0.861→0.953→0.965→0.964

In [4]:
import os
import numpy as np
from sklearn.metrics import accuracy_score
import torch
import torch.nn as nn 
import torch.optim as optimizers
from torchvision import datasets
import torchvision.transforms as transforms
from torch.utils.data import DataLoader

'''
  (1) modelの実装
'''
class DNN(nn.Module):
  def __init__(self, input_dim, hidden_dim, output_dim):
    super().__init__()
    self.l1 = nn.Linear(input_dim, hidden_dim)
    self.a1 = nn.LeakyReLU(0.01)
    self.l2 = nn.Linear(hidden_dim, hidden_dim)
    self.a2 = nn.LeakyReLU(0.01)
    self.l3 = nn.Linear(hidden_dim,hidden_dim)
    self.a3 = nn.LeakyReLU(0.01)
    self.l4 = nn.Linear(hidden_dim, output_dim)
    
    self.layers = [self.l1, self.a1,
                    self.l2, self.a2,
                    self.l3, self.a3,
                    self.l4]

  def forward(self,x):
    for layer in self.layers:
      x = layer(x)
    return x



if __name__ == '__main__':
  np.random.seed(123)
  #torch用の乱数シード
  torch.manual_seed(123)

  #deviceに実行環境を格納して同じコードでCPUでもGPUでも対応できるように
  device = torch.device('cuda' if torch.cuda.is_available() else 'cpu')
'''
  1 データの準備
'''
root = os.path.join('~', '.torch', 'mnist')
#numpyをTテンensorに変換し、さらにTensorの次元を(28，28)から(784、)に変換
transform = transforms.Compose([transforms.ToTensor(), lambda x: x.view(-1)])

mnist_train = datasets.MNIST(root = root,
                             download = True,
                             train = True,
                             transform = transform)
mnist_test = datasets.MNIST(root = root,
                            download = True,
                            train = False,
                            transform = transform)


#学習に用いるためにデータセットをDataLoaderオブジェクトに変換
#minibatch学習の時にバッチ単位でデータ処理できる、かつ、各epochでデータシャッフル可能
train_dataloader = DataLoader(mnist_train, 
                              batch_size = 100,
                              shuffle = True)
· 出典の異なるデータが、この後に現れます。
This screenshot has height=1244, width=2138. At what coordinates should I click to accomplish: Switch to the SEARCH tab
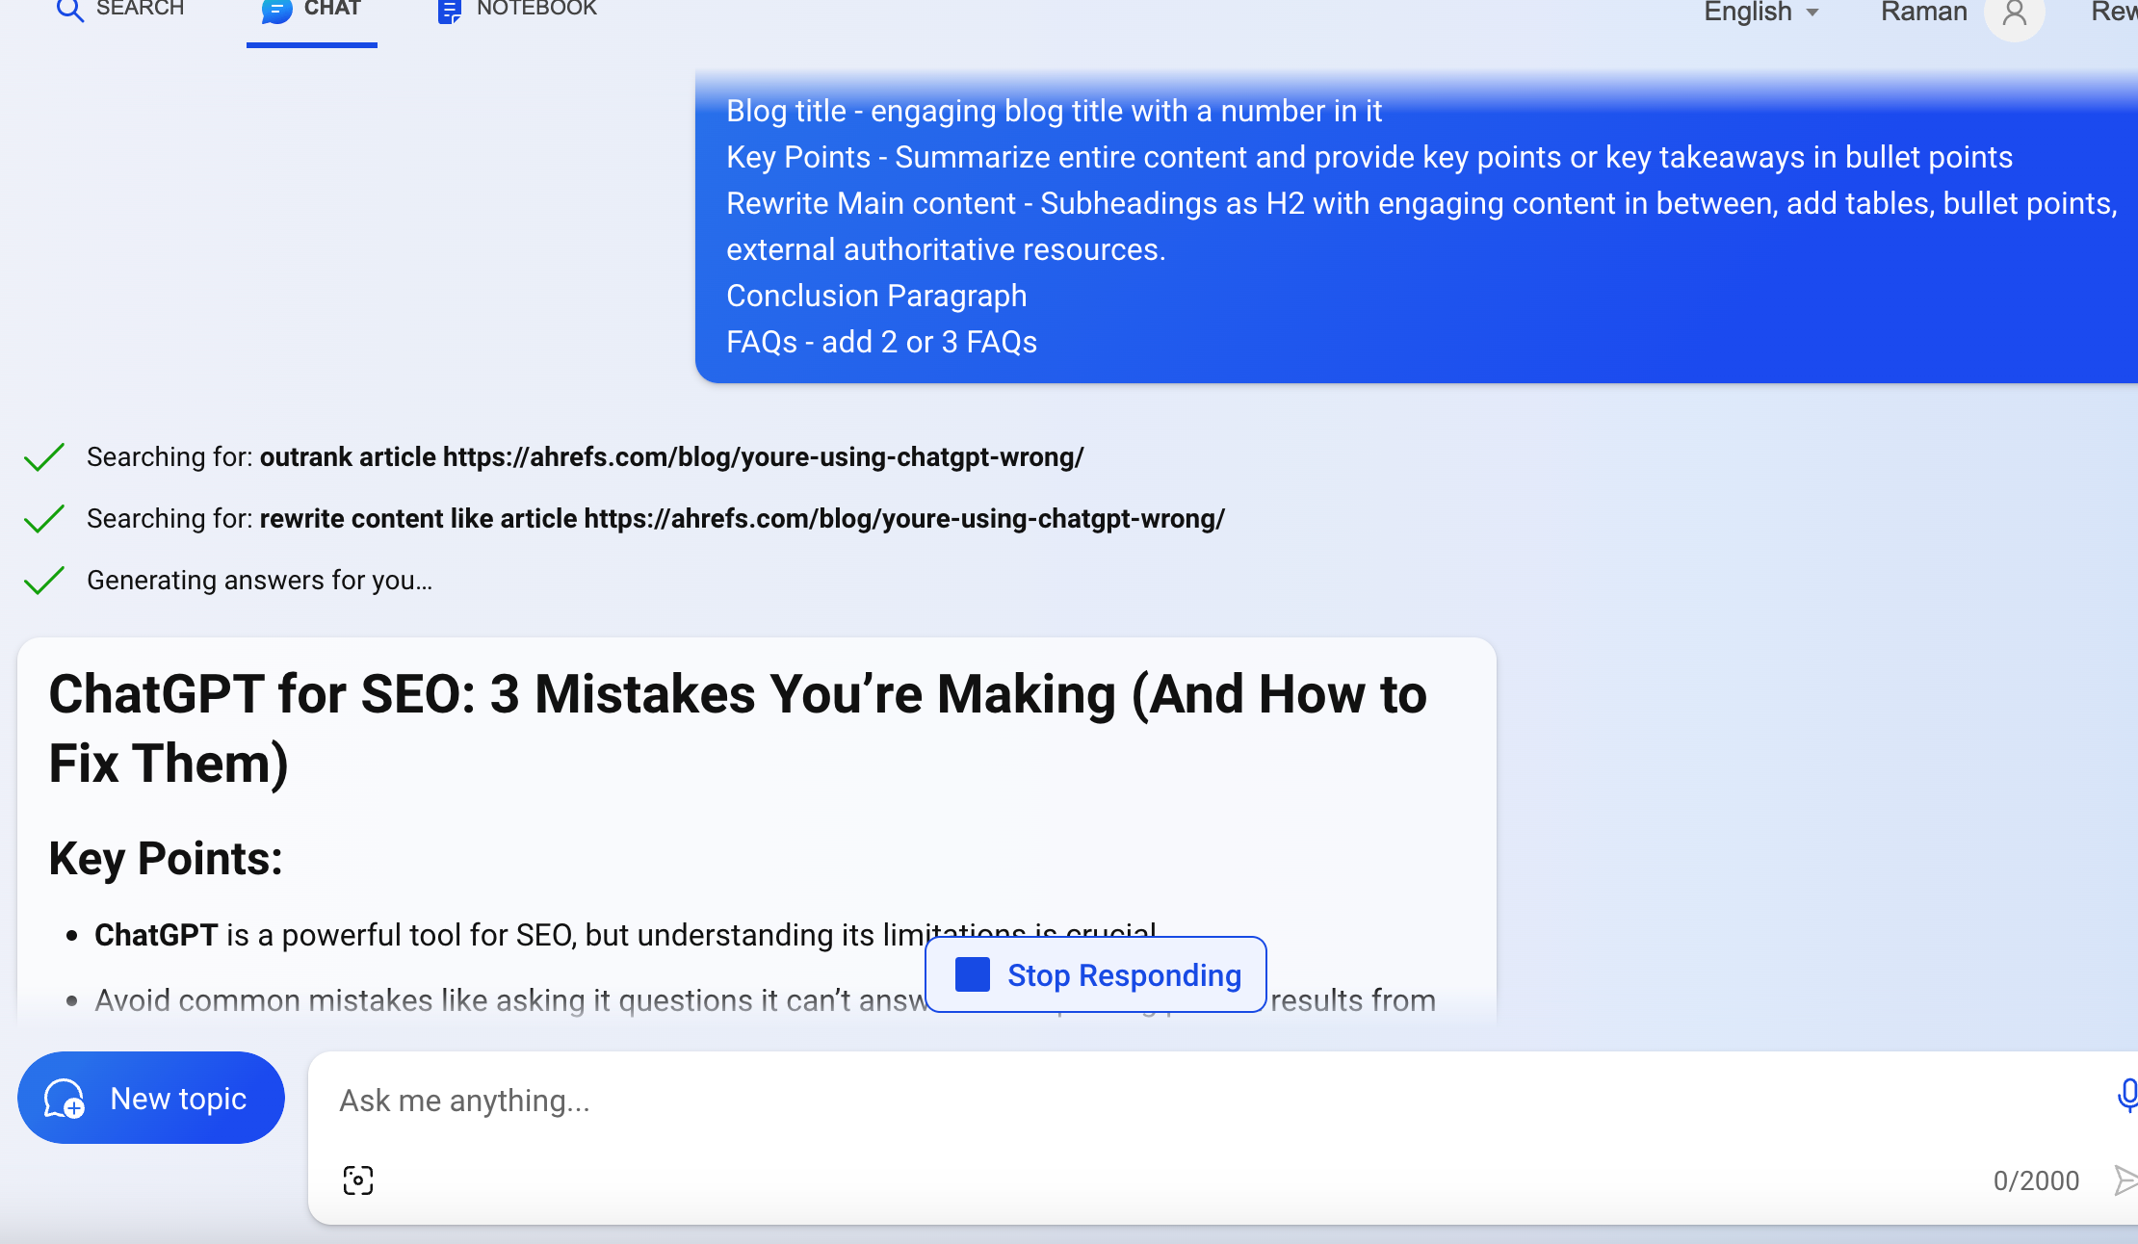[x=139, y=9]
test_dataloader = DataLoader(mnist_test,
                             batch_size = 100,
                             shuffle = False)

'''
  2 モデルの構築
'''
model = DNN(784, 200, 10).to(device)

'''
  3　モデルの学習
'''
criterion = nn.CrossEntropyLoss()
optimizer = optimizers.SGD(model.parameters(), lr = 0.01)

def compute_loss(t, y):
  return criterion(y, t)

def train_step(x, t):
  model.train()
  preds = model(x)
  loss = compute_loss(t, preds)
  optimizer.zero_grad()
  loss.backward()
  optimizer.step()
  return loss, preds

epochs = 30

for epoch in range(epochs):
  train_loss = 0.
  train_acc = 0.

  for(x, t) in train_dataloader:
    x,t = x.to(device), t.to(device)
    loss, preds = train_step(x,t)
    train_loss += loss.item()
    #accuracy_socreはテンソル型をうけとれないので.tolist()を実行
    train_acc += accuracy_score(t.tolist(), preds.argmax(dim = -1).tolist())
  
  train_loss /= len(train_dataloader)
  train_acc /= len(train_dataloader)


  print('epoch:{}, loss: {:.3f}, a㏄:{:.3f}'.format(epoch +1,
                                                    train_loss,
                                                    train_acc))

'''
  4 モデルの評価
'''

def test_step(x,t):
  model.eval()
  preds = model(x)
  loss = criterion(preds, t)
  return loss, preds

test_loss = 0.
test_acc = 0.

for(x,t) in test_dataloader:
  x, t = x.to(device), t.to(device)
  loss, preds = test_step(x,t)
  test_loss += loss.item()
  test_acc += accuracy_score(t.tolist(), preds.argmax(dim = -1).tolist())
test_loss /= len(test_dataloader)
test_acc /= len(test_dataloader)


print('epoch:{}, loss: {:.3f}, acc:{:.3f}'.format(epoch +1,
                                                    test_loss,
                                                    test_acc))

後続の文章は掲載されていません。